* TASK OBJECTIVE
Among the entries below, how many lines contain the string "search"? Only the number, please.

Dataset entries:
==========
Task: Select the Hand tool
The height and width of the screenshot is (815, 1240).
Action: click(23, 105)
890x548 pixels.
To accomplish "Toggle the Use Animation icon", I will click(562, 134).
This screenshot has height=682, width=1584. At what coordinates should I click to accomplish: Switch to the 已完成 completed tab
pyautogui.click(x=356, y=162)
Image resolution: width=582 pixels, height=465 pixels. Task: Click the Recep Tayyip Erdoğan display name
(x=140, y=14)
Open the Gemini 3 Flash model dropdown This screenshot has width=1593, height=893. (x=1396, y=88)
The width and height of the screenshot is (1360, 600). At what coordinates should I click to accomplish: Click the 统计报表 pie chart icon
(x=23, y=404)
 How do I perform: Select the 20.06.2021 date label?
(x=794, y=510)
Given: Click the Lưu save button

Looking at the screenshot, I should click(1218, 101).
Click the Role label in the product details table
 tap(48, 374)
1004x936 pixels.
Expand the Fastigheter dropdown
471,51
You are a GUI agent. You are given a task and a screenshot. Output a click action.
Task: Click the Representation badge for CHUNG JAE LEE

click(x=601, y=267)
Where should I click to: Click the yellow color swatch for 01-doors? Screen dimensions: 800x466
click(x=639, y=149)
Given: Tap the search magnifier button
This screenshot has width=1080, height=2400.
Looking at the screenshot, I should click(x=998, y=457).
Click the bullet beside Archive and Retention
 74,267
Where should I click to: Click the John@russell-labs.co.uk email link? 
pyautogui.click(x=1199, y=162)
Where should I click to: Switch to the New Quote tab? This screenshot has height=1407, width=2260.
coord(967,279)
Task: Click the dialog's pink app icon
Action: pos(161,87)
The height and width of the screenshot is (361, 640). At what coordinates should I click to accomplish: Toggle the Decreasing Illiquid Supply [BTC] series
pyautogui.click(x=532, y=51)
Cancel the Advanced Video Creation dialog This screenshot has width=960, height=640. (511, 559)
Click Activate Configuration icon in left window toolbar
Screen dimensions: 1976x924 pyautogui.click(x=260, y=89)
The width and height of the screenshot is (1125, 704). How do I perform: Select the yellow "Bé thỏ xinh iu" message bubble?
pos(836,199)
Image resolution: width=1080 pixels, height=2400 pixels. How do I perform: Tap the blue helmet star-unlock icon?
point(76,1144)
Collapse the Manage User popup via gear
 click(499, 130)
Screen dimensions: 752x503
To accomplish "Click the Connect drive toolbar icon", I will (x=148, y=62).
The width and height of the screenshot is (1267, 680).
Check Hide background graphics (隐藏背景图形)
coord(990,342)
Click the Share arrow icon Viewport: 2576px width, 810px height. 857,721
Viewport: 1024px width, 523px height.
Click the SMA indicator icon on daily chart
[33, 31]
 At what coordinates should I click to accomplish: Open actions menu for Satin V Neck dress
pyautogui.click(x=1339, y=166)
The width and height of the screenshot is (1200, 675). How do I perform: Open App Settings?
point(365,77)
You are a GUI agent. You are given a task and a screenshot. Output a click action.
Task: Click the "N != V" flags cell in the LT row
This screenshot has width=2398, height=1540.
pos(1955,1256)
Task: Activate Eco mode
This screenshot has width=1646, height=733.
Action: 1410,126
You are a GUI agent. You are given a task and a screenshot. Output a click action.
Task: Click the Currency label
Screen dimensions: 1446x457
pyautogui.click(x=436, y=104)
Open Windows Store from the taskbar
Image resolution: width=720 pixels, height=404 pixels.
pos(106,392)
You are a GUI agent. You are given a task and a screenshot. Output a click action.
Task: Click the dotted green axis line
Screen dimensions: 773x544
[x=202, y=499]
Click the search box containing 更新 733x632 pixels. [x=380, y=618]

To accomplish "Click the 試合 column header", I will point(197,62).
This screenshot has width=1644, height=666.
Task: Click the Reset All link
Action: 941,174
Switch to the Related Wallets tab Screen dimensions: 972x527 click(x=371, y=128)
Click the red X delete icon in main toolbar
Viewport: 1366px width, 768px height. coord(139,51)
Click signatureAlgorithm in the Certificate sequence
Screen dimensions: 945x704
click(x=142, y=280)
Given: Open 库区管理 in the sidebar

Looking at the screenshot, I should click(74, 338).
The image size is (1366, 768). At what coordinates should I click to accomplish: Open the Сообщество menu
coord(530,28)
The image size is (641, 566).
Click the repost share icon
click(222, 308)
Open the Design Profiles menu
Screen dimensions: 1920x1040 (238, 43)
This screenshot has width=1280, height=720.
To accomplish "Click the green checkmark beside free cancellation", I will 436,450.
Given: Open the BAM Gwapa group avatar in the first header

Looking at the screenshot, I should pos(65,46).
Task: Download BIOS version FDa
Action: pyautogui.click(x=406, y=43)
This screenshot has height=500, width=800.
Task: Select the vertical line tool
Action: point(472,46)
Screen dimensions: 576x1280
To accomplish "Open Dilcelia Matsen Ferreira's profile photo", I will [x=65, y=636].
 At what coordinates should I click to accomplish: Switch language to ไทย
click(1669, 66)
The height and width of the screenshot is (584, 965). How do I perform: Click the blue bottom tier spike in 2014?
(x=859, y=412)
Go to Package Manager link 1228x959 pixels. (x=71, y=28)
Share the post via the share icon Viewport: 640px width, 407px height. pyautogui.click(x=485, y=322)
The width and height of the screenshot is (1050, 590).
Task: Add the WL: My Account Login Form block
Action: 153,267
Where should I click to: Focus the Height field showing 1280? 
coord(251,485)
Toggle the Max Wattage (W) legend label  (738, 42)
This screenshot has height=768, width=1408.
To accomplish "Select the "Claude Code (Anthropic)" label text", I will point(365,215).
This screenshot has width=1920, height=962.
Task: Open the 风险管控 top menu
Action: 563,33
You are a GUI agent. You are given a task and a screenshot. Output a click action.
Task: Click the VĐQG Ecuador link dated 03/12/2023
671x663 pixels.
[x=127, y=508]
==========
* ANSWER BOX
2